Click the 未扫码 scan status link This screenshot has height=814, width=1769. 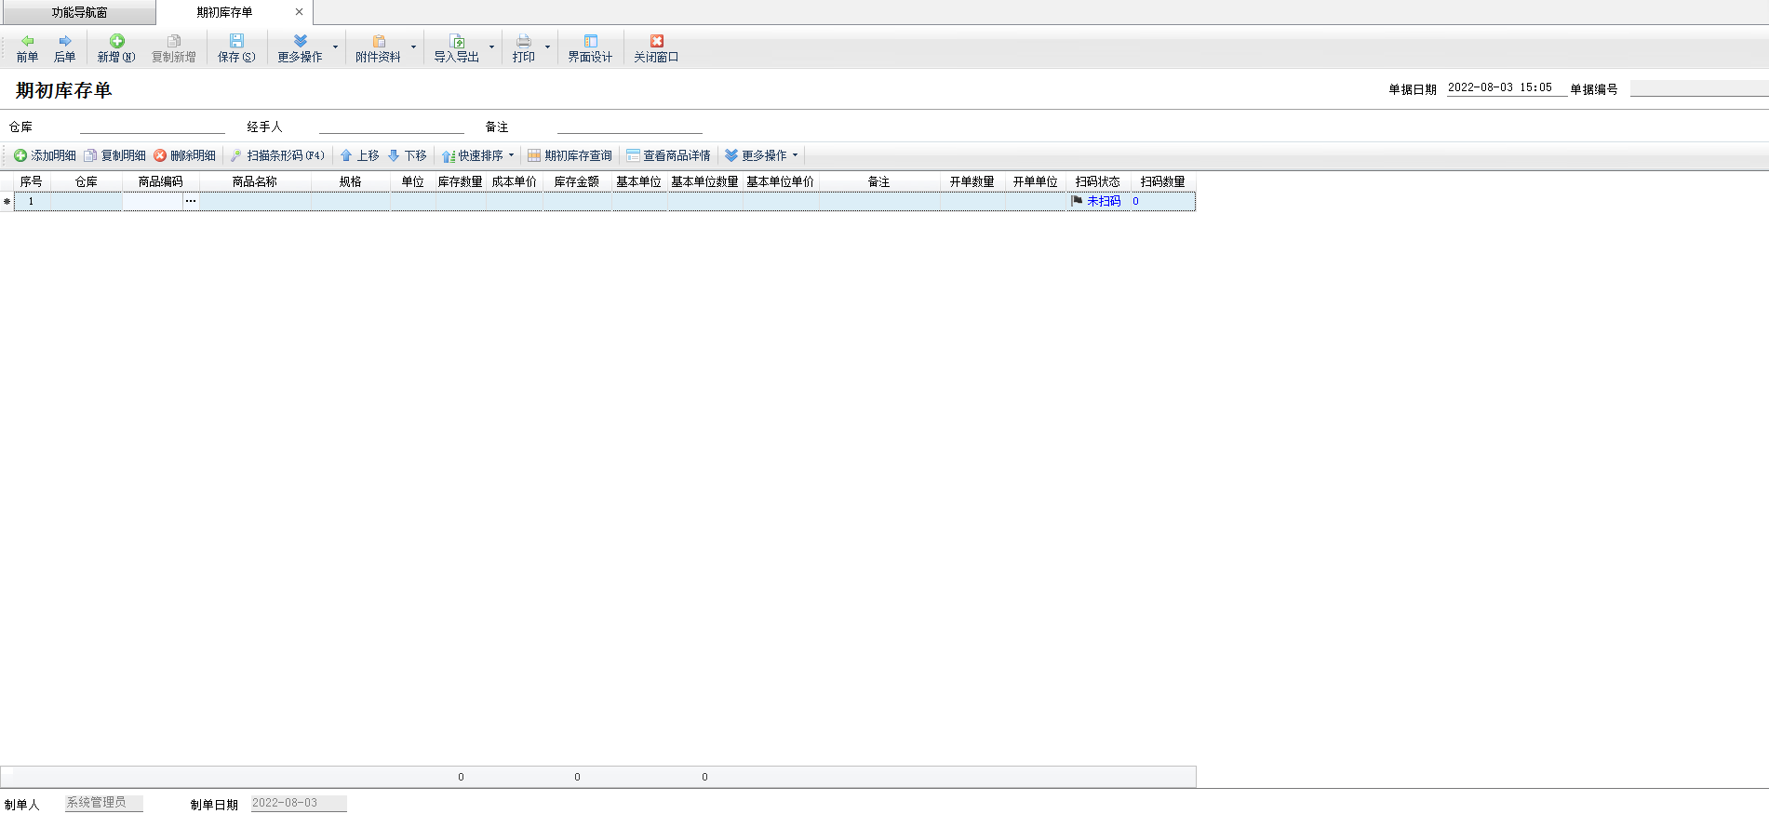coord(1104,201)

...

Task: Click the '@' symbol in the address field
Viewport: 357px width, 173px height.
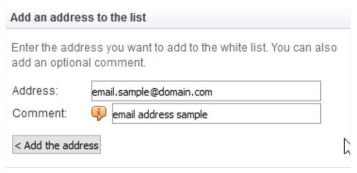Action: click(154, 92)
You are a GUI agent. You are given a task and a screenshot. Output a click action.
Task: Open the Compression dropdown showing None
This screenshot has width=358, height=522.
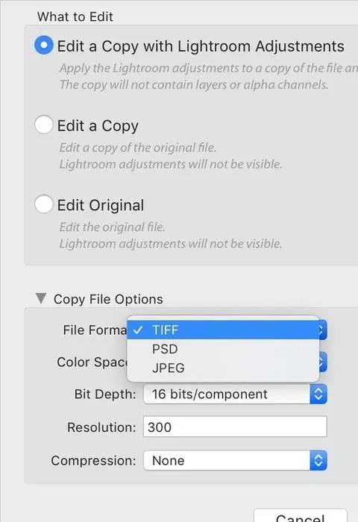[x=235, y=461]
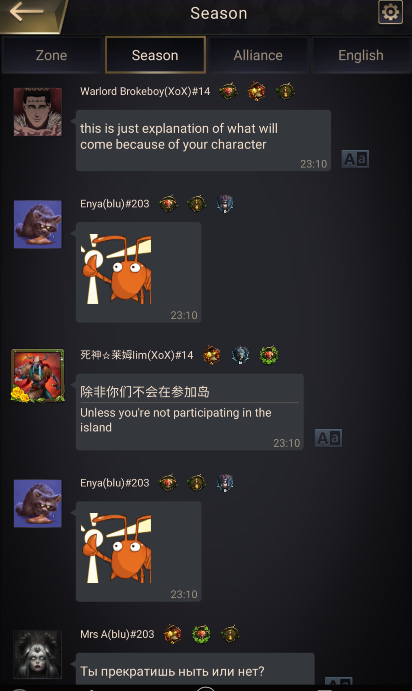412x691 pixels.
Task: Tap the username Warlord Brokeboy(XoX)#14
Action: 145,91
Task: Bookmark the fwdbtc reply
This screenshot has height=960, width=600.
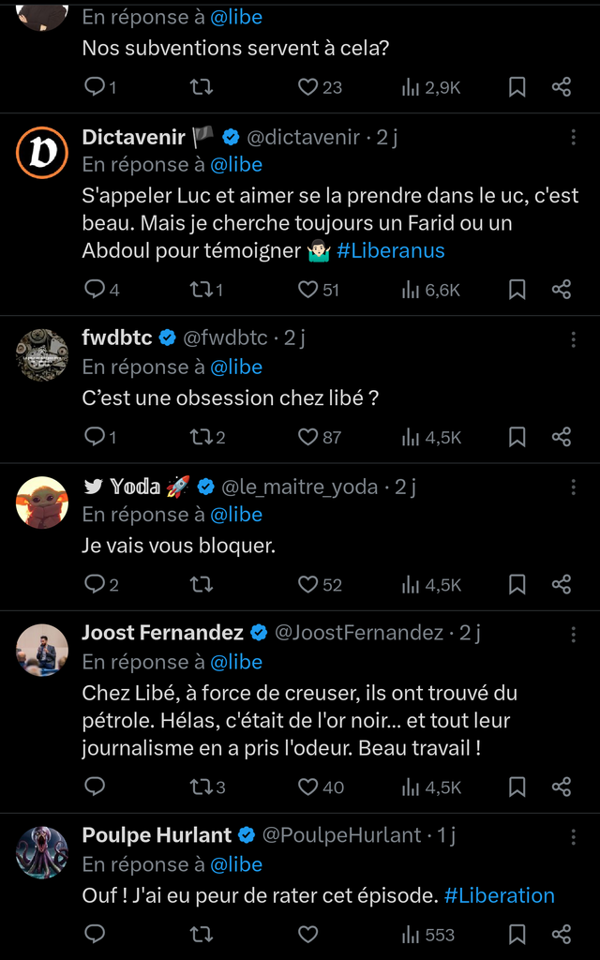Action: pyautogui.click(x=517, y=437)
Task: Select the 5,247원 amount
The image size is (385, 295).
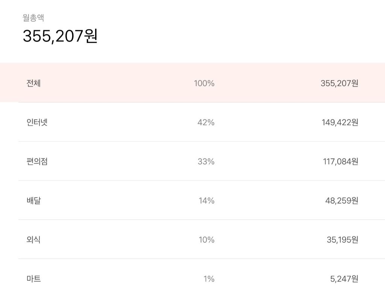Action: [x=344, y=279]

...

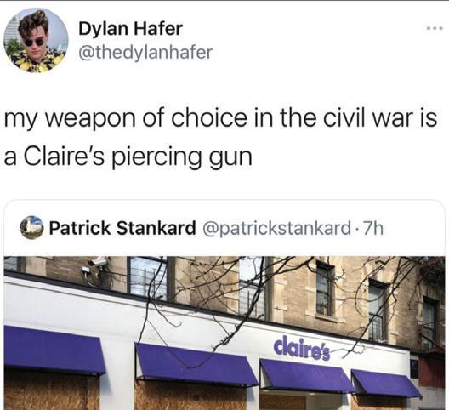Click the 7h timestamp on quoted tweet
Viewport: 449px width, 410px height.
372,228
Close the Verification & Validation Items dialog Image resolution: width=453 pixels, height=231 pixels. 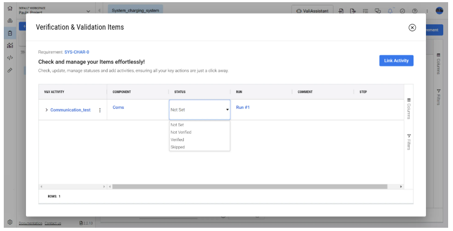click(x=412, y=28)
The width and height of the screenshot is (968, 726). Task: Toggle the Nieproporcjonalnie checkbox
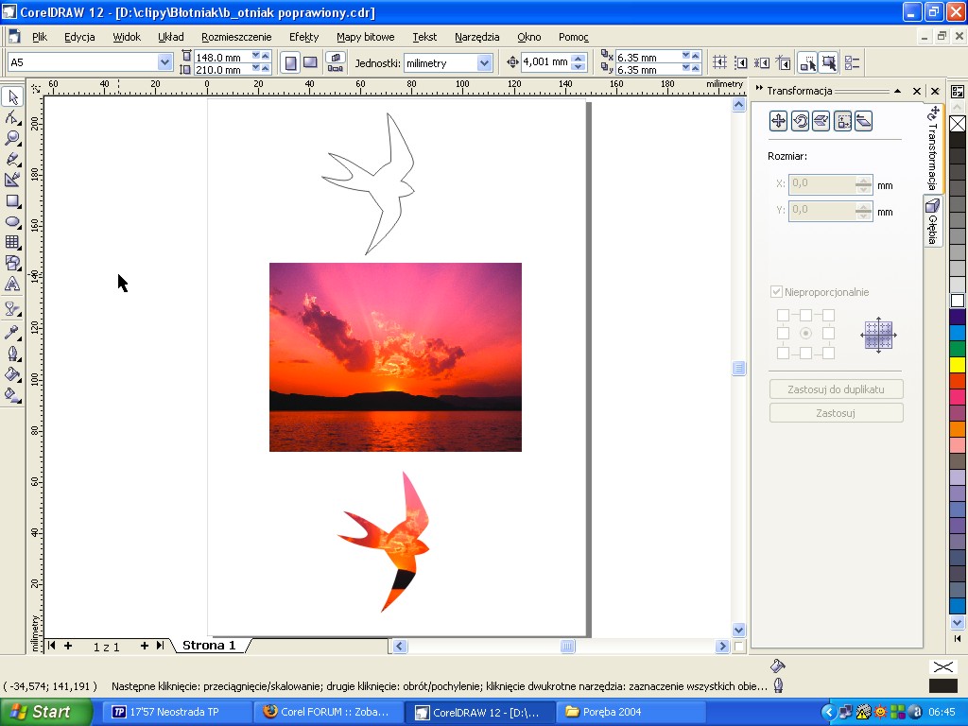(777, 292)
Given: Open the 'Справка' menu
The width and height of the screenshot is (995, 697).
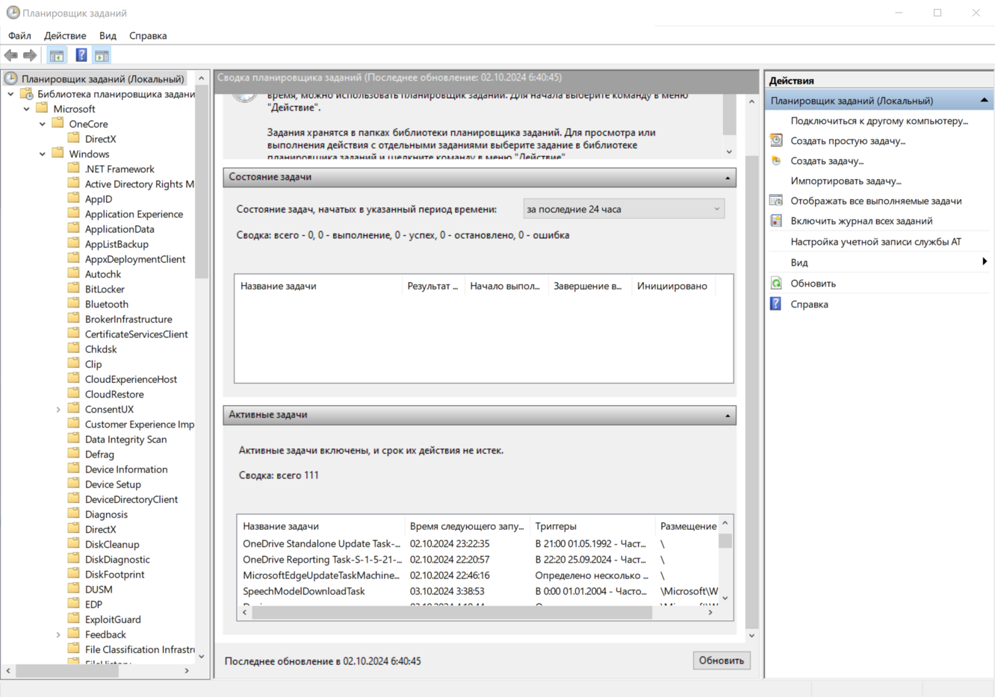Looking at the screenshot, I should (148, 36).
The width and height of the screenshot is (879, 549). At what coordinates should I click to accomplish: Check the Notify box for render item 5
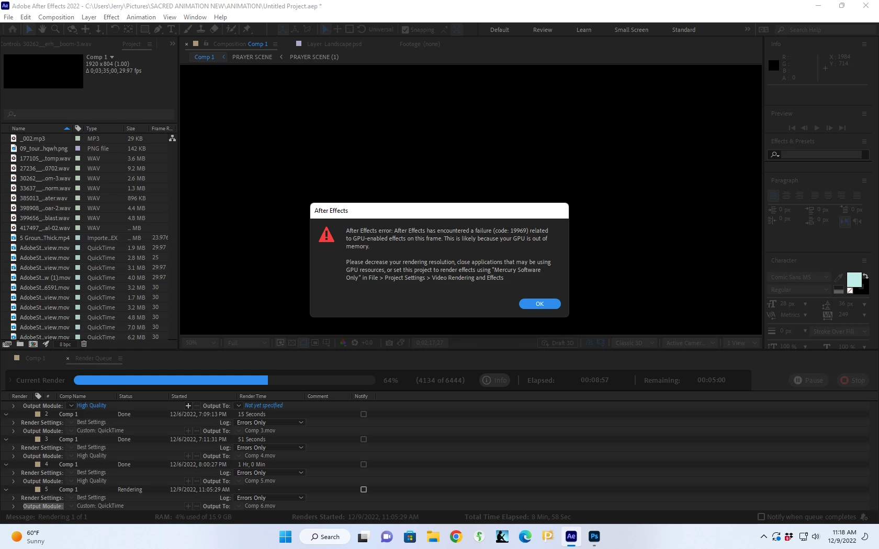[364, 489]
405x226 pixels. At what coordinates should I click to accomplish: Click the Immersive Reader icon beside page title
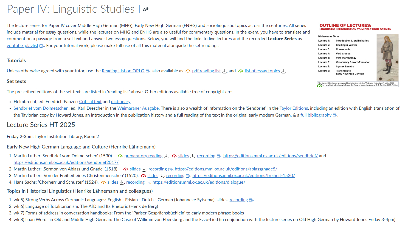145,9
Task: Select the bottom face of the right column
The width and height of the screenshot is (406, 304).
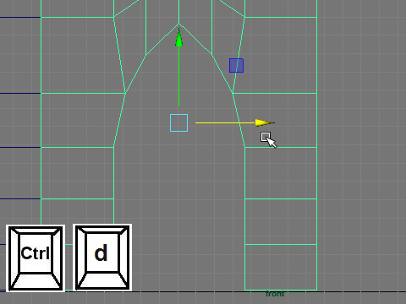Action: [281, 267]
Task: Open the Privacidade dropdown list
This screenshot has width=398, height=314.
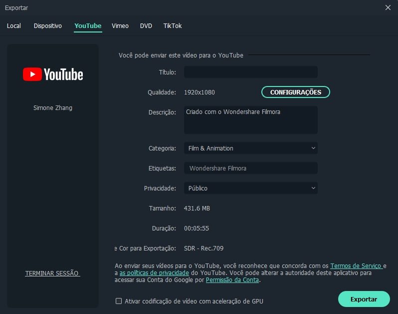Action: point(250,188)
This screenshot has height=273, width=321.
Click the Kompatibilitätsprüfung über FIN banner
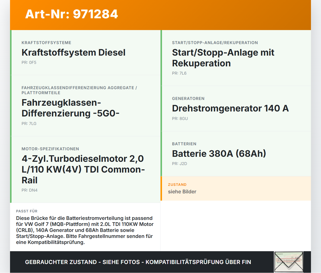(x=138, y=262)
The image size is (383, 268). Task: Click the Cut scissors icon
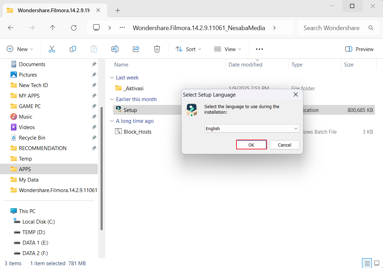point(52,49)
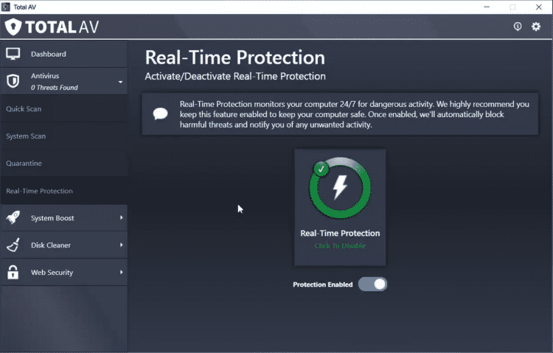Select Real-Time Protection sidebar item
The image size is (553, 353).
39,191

- **Task to carry out**: What lines in the listing include the string "dropdown"? Copy them out.

- **Finished exercise**:
Task: Open the Compression dropdown showing None
Task: Open the Privacidade dropdown list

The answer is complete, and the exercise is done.